La trama sigue las peripecias de una tortuga (otro de los personajes emplea el término “tortugo”) que se propone alcanzar la región austral en la que comienzan las nieves, y es interesante que, al señalar esa dirección, el relato queda ubicado en el hemisferio sur del mundo ficcional, acaso como referencia a la geografía de Argentina. La vaguedad en el cometido del protagonista, unida al poder evocativo de advertencias sobre “entrar al bosque” y lo sorprendente de las circunstancias en que termina entrometido el “tortugo” (guerras entre tortugas, ciudades que son inundadas periódicamente, sociedades mecanizadas), si bien en algunos momentos parecen acercarse un poco al cliché, aportan a una trama sugerente y por momentos fascinante, a la que no socava el desenlace algo simple y la comprensión de qué perseguía en verdad el protagonista.

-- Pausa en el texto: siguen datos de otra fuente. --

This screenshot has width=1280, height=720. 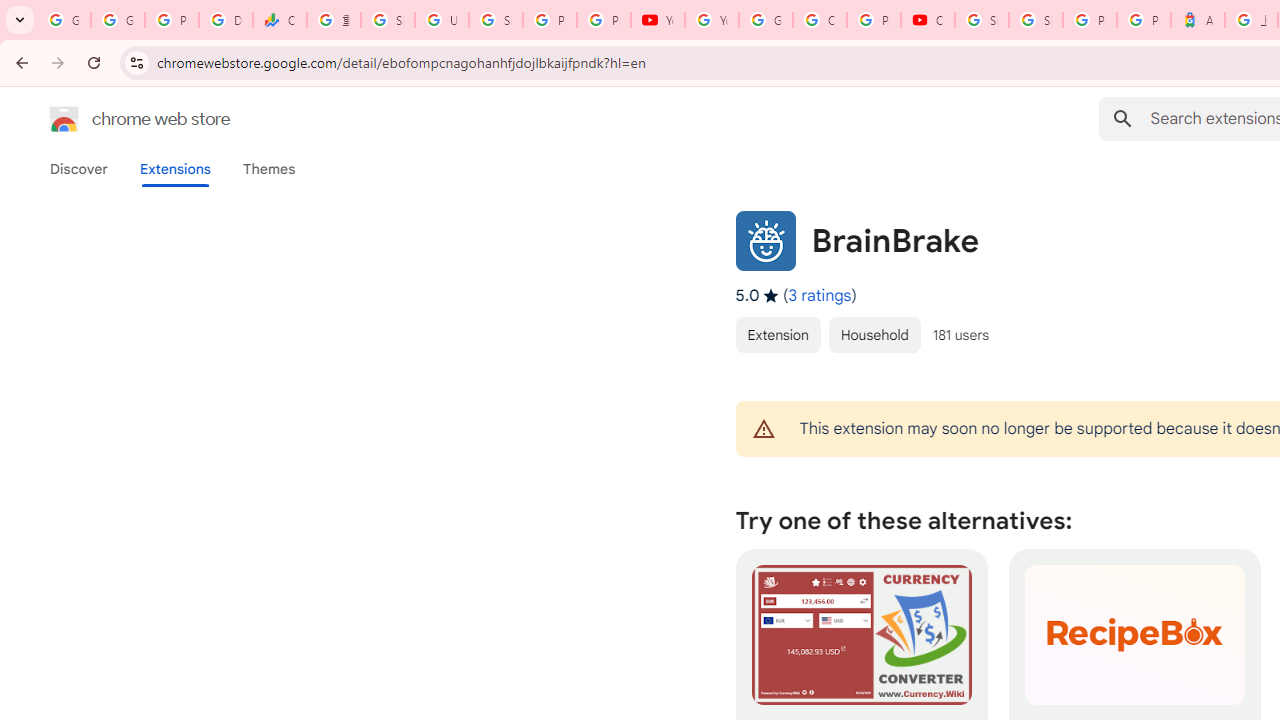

Farías maneja bien el molde clásico de la trama de aventuras, basada en los escollos que van apareciendo, azarosamente, en el camino de un protagonista cuya misión no es presentada con claridad, pero también reescribe ese modelo de relato (al que suma el componente inevitable de alegoría que se desprende del uso de animales antropomórficos) siguiendo las pautas de una road-movie, lo que de alguna manera actualiza (o conecta con otra tradición) el molde elegido. Esto es, sin duda, un acierto de Farías y un buen argumento a favor de esta novela gráfica.